▶ [Text excerpt]:
During the Global Forum on Nicotine, we met Rémi Parola and Richard Hyslop, to figures of the new ECIV coalition, whose creation has been announced by a press release a few hours before the meeting in Warsaw.
VapingPost: Could you tell us a few words about IBVTA?
Richard Hyslop: “We launched IBVTA in April, for a long time there was a growing feeling amongst a number of independent vaping companies in the UK that we needed to work together. We had discussions with Remi and FIVAPE about doing something on the European level, with offices and employees. We were five independent companies to come together in the UK and we thought it was important to keep this independent status.”
VP: Why and how was the ECIV brought into being?
Rémi Parola: “We have been knowing each other for a long time, the FIVAPE supported Totally Wicked before the European Court of Justice, a project in which Richard was deeply involved. During a dinner, we came to the conclusion that the UK and France represent half of the total number of European vapers.”
“We closely followed the creation of the IBVTA, some kind of a tribute to our Federation because they claim their independence from tobacco and pharmaceutical industries, and they also ask their members to stick to this rule. We share the same vision about a necessary specific regulation of vaping products not to assimilate them with other tobacco products and medicines.”

▶ [Records]:
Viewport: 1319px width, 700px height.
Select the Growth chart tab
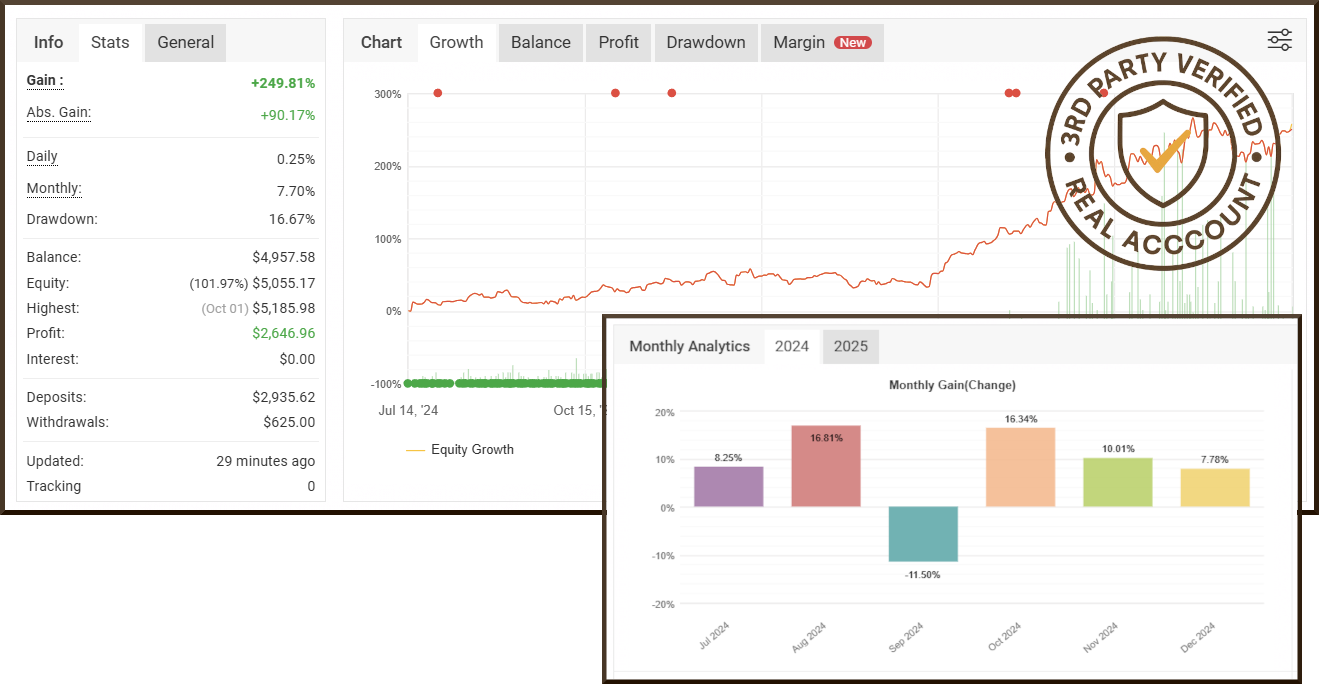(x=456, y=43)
==
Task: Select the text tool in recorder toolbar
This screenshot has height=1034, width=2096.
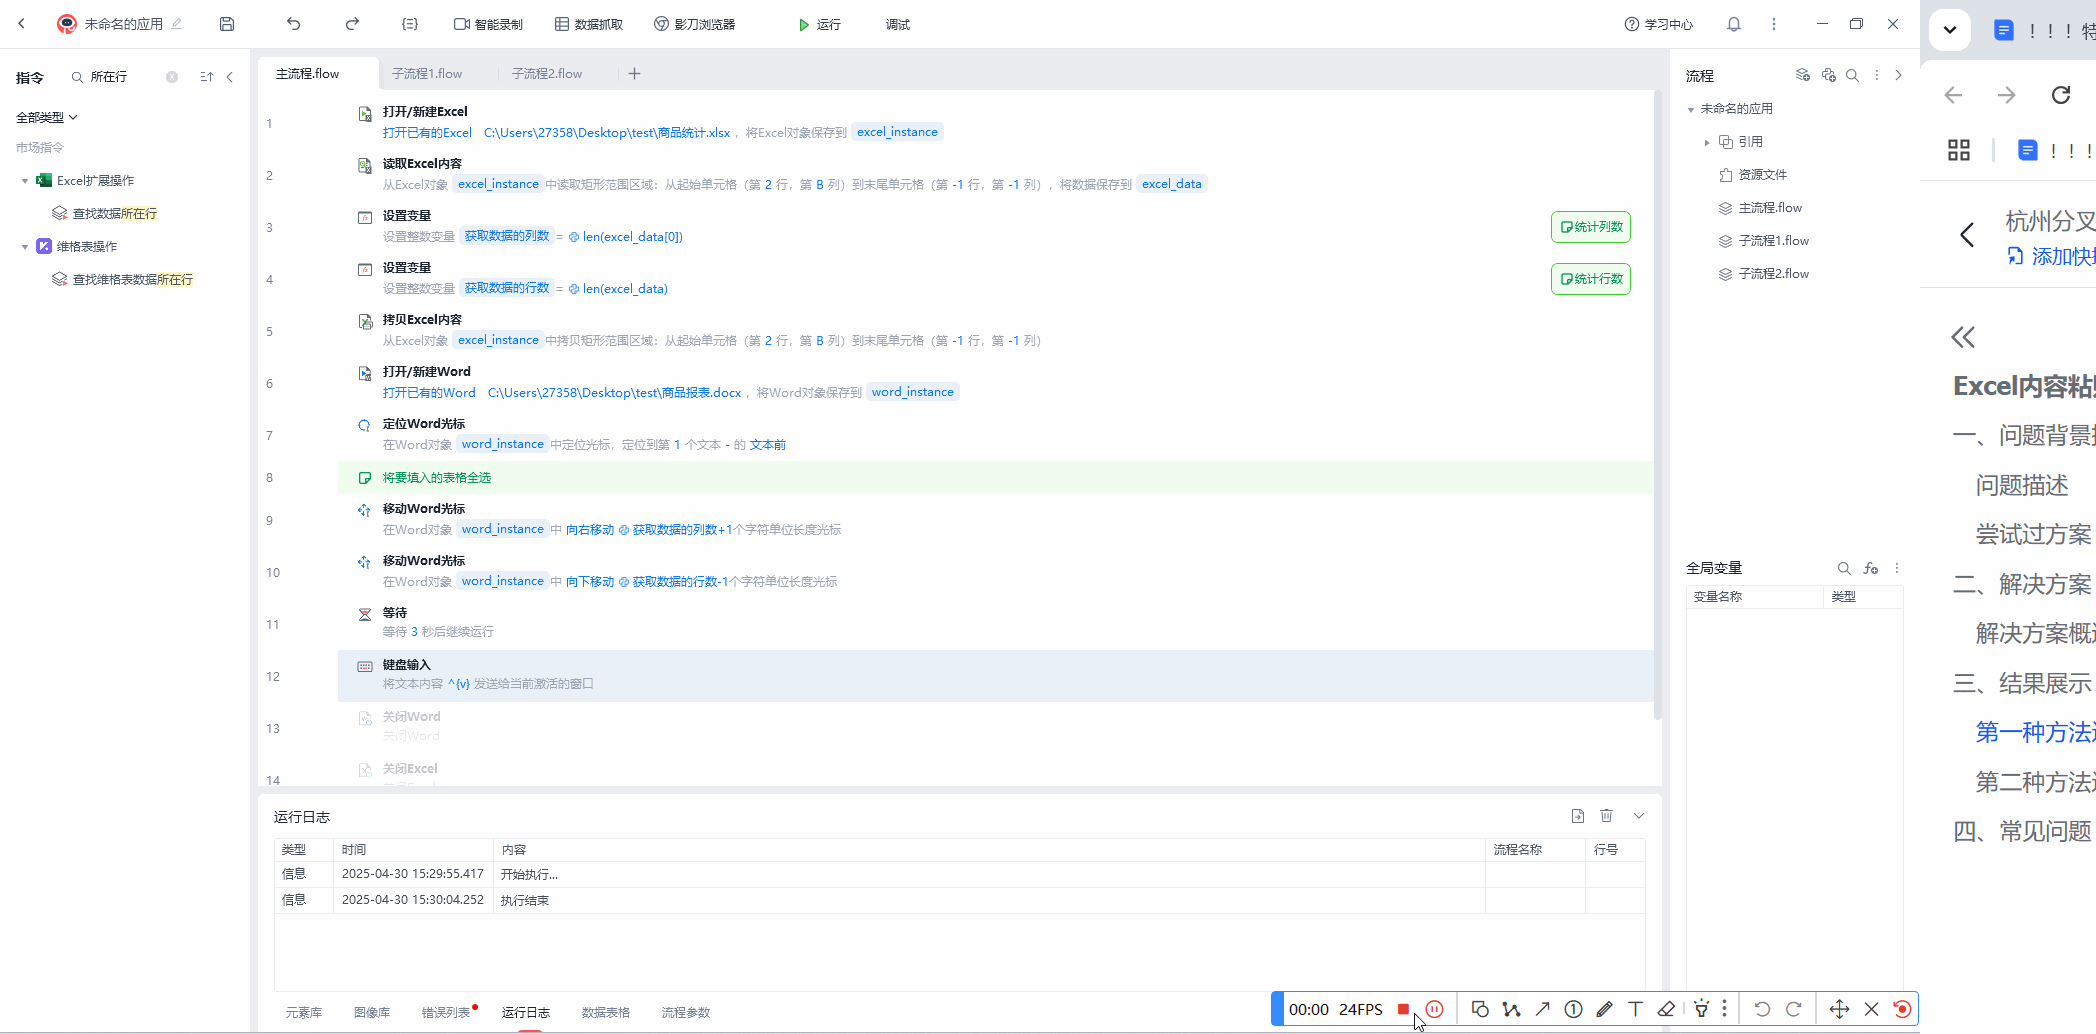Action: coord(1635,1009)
==
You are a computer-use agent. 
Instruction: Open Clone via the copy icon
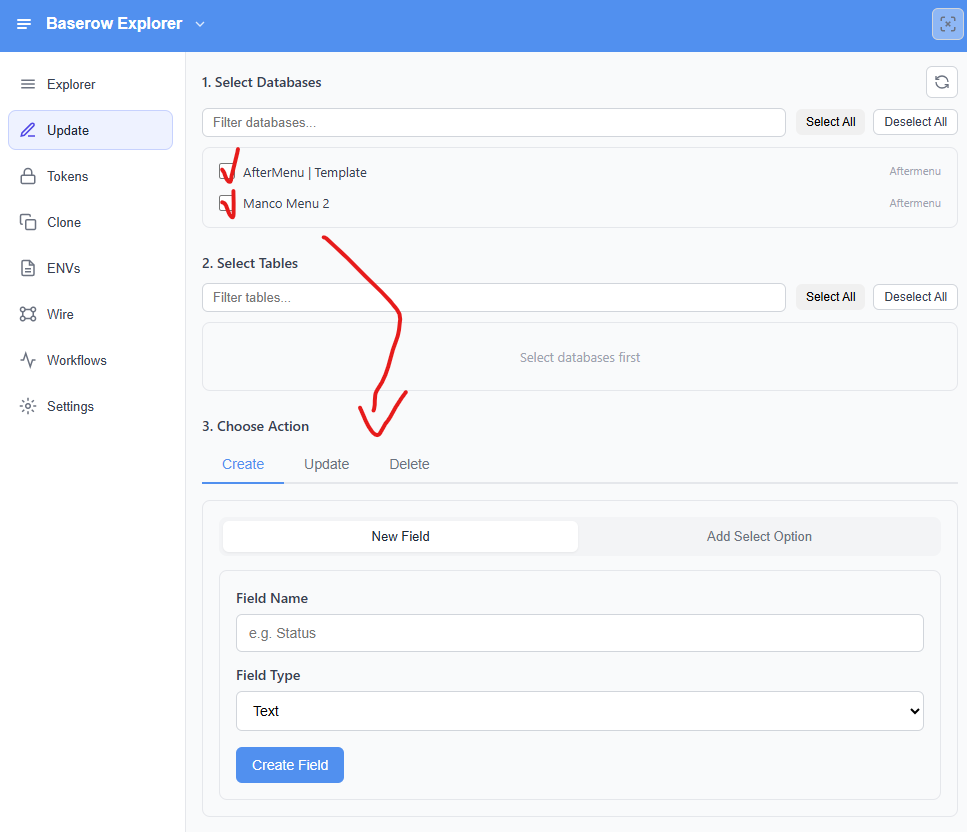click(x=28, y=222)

▶ [Problem to solve]:
Translate this sentence from the vaping interview into Spanish: "During a dinner, we came to the conclusion that the UK and France represent half of the total number of European vapers." The rows aren't needed for this.

▶ [Finished exercise]:
Durante una cena, llegamos a la conclusión de que el Reino Unido y Francia representan la mitad del número total de vapeadores europeos.